Gill Golding

Walking The Greenwich Peninsula – A Case Study On Sustainability

Within the short space of 150 years, Greenwich Peninsula has transformed from marshland to heavy industry, stagnated into dereliction, undergone decontamination and is currently experiencing significant regeneration to create a new, mixed use urban quarter. Following the Brundtland Report (1987) and the Rio Summit (1992) when climate change and discourses about sustainable development became dominant global themes, strategies and policies were formed to provide a sustainable future for the Greenwich Peninsula.

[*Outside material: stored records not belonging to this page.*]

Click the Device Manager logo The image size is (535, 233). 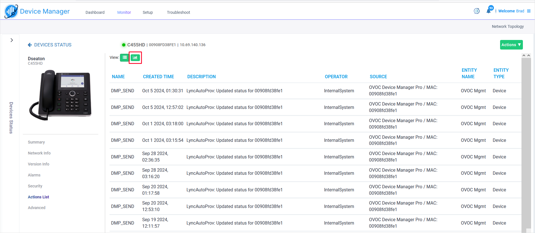11,12
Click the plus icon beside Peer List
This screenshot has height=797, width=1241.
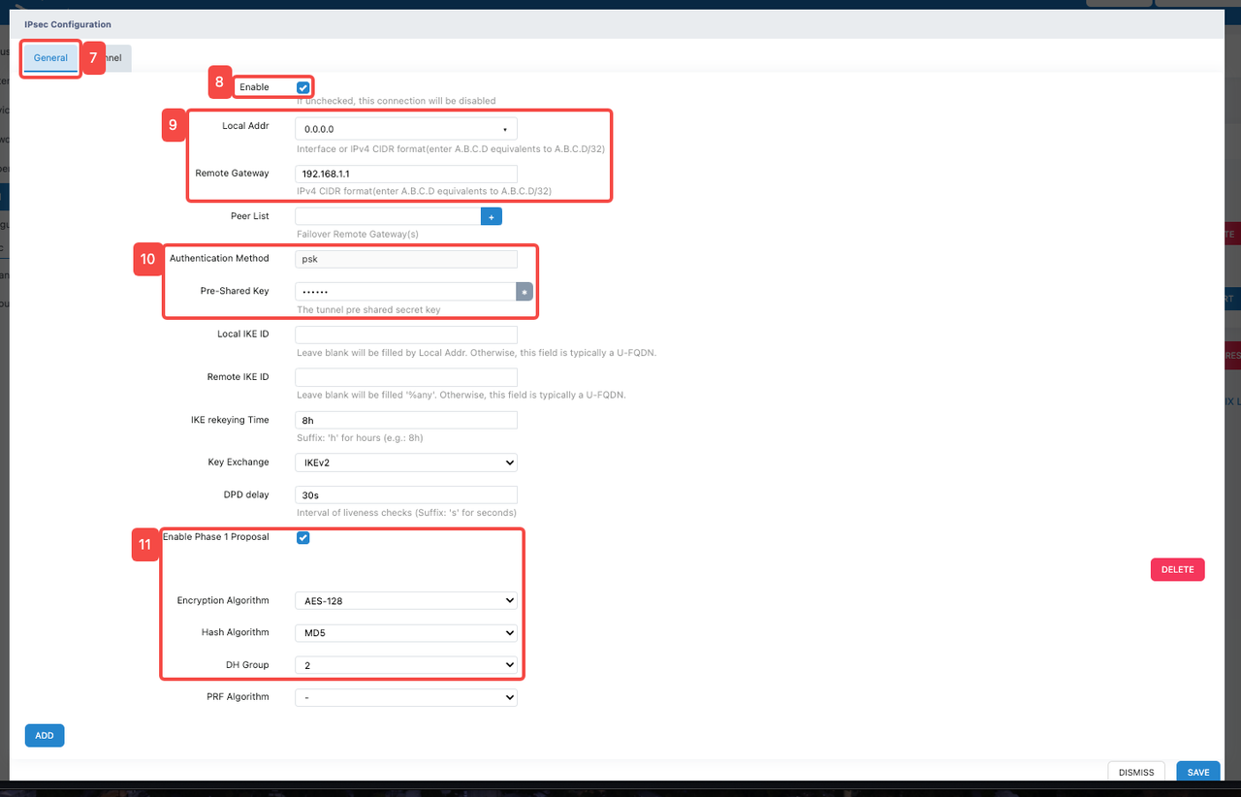(492, 217)
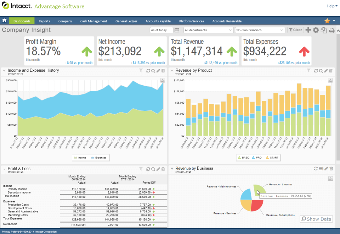Refresh the Income and Expense History chart
This screenshot has height=234, width=340.
148,71
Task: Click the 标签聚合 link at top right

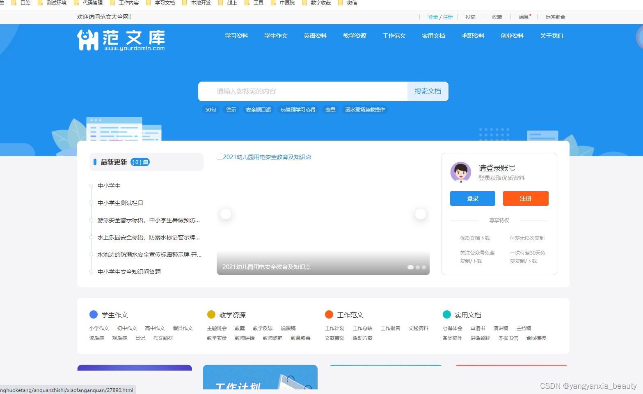Action: pyautogui.click(x=555, y=17)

Greenwich Millennium Village, which sits at the southern end of the site, was the first millennium community to be created under the Millennium Communities Programme. The ‘village’ was heralded as a flagship sustainable development that would serve as a template for a well-designed, twenty-first century, socially inclusive, mixed community. It was envisaged that the construction of the village would meet an 80% reduction in energy consumption, 30% reduction in water usage, together with reductions in waste.

Employing an immersive walking practice, ‘Walking the Greenwich Peninsula’ takes a critical look at the landscape and questions whether sustainable development practices have been achieved

These images form part of a larger project that addresses sustainable development throughout the Greenwich Peninsula.

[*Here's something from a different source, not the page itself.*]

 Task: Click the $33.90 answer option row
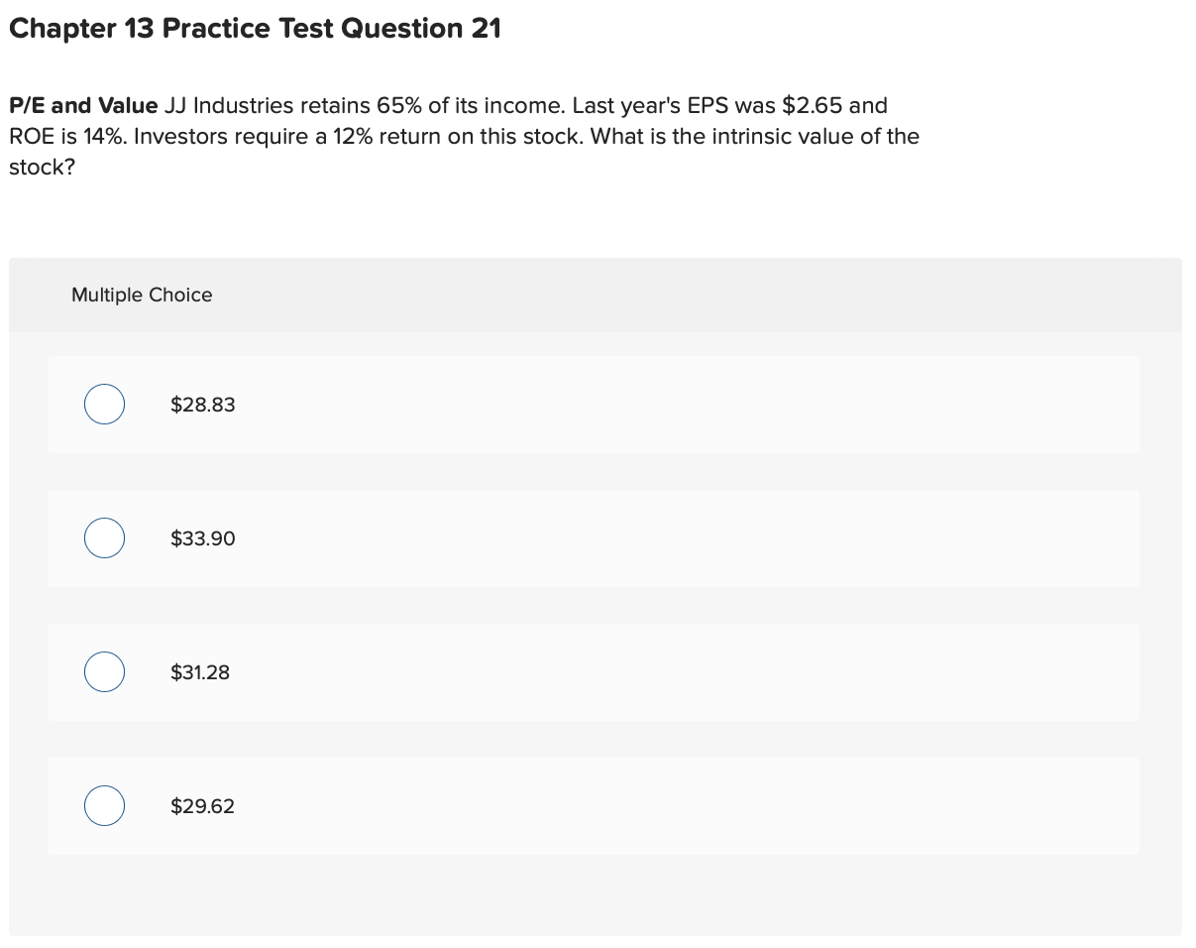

Gill Golding is an urban landscape photographer whose work adopts a geographical and sociological approach to critically engage with the urban environment. Her interest in post-industrial landscapes and the regeneration and gentrification of our cities is accompanied by questions about issues related to the contemporary city. Her choice of walking as a research methodology allows her to encounter landscapes through an embodied practice, creating a dialogic relationship with the environment that encourages a critical approach to her work. Gill completed an MA in Photography and Urban Cultures at Goldsmiths, University of London in 2015.